Oral Virtual Presentation (Virtual only) ESA-SRB-ANZBMS 2021

Puma knockout protects the uterus from radiotherapy-mediated damage: implications for fertility preservation for female cancer survivors (#185)

Meaghan Griffiths 1 , Amy Winship 1 , Fiona Cousins 2 , Sarah Marshall 3 , Ellen Menkhorst 4 5 , Evdokia Dimitriadis 4 5 , Alison Care 6 , Karla Hutt 1
  1. Department of Anatomy and Developmental Biology, Biomedicine Discovery Institute, Monash University, Clayton, Victoria, Australia
  2. The Ritchie Centre, Hudson Institute of Medical Research, Clayton, Victoria, Australia
  3. Department of Obstetrics and Gynaecology, Monash University, Clayton, Victoria, Australia
  4. Gynecology Research Centre, The Women's Hospital, Parkville, Victoria
  5. Obstetrics and Gynecology, University of Melbourne, Parkville, Victoria, Australia
  6. Robinson Research Institute, University of Adelaide, Adelaide, South Australia, Australia

As cancer survivorship rises, addressing the off-target impacts of cancer therapies has become increasingly important. Clinically, previous radiotherapy exposure is associated with reduced pregnancy rates and pregnancy complications. However, specific impacts on the uterus have not been investigated. Here, we aimed to determine if radiotherapy exposure damages the uterus and compromises fertility.

Adolescent (4-week-old) C57BL6/CBA(F1) female mice were untreated or exposed to whole body γ-irradiation (7Gy), then ovariectomised to distinguish uterine from ovarian damage. Within 24 hours, DNA damage (yH2AX) and Puma-mediated apoptosis were elevated in uteri (n=4/group), demonstrating immediate, direct uterine damage post-irradiation.

Implantation rates were unchanged between groups after healthy donor embryo transfer (3-days post-transfer; n=11-13/group), although pale, atrophic uteri suggested radiation may impair vascularisation. By 10-days post-transfer, all irradiated mice experienced resorption (control 4.0±1.0 vs. 7Gy 0.3±0.2 viable sites; p<0.01), though ultrasound did not detect changes in uterine artery pulsatility or resistance (n=8-10/group). Wire myography performed on uterine arteries demonstrated endothelial dysfunction in irradiated mice (area under the curve, control 303.7±9.91 vs 7Gy 227.4±10.55, p<0.01; n=9-10/group).

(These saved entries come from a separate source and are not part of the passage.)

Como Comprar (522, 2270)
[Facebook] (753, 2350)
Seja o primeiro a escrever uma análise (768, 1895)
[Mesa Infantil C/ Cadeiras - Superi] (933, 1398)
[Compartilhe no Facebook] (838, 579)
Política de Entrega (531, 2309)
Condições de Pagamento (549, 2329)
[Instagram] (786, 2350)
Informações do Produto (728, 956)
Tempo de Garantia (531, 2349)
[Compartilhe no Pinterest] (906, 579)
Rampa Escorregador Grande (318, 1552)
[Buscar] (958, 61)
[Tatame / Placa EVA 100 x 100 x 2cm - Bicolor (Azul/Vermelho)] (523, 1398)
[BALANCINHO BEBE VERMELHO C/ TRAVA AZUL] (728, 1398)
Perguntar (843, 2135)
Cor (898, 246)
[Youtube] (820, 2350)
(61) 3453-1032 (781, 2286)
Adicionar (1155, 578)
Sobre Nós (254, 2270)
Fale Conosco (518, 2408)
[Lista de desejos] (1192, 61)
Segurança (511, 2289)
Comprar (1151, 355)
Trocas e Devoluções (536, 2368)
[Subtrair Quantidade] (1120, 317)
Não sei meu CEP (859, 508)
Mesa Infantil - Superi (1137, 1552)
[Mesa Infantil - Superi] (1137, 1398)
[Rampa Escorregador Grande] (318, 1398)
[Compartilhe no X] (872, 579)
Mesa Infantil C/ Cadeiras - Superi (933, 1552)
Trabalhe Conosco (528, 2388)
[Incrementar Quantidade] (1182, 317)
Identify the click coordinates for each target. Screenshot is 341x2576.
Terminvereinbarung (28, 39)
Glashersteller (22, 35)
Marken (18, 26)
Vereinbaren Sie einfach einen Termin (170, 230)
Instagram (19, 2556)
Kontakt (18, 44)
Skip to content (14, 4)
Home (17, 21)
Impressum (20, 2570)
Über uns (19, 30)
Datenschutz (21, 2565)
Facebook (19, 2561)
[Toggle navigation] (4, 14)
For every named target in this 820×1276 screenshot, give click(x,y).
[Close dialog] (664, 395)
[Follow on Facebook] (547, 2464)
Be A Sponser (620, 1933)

Endometrial receptivity and decidualisation were artificially induced to investigate adaptation to pregnancy. Irradiated mice demonstrated normal receptivity, but lower decidualised uterine:body weight ratio (control 446.0±59.4mg vs. 7Gy 147.3±34.8mg; p<0.01; n=7-8/group). Similarly, primary human endometrial stromal cell decidualisation was lower in vitro post-irradiation (prolactin secretion; control 278±42.5pg/mL vs. 7Gy 79.39±42.5pg/mL, n=2/group). Apoptosis-resistant Puma-null mice (n=4-5/group) decidualised normally post-irradiation compared to wild-type controls, demonstrating Puma-mediated apoptosis post-irradiation contributes to impaired decidualisation, limiting maternal adaptation to pregnancy and leading to pregnancy loss in vivo.

These data demonstrate that direct radiotherapy-mediated damage to the uterus persists long-term, impairing uterine adaptations to pregnancy via a multimodal mechanism. This includes uterine artery endothelial dysfunction, impaired decidualisation, and Puma-mediated apoptosis. Critically, Puma deletion rescues this phenotype, highlighting Puma blockade as a potential therapeutic intervention for improving fertility preservation.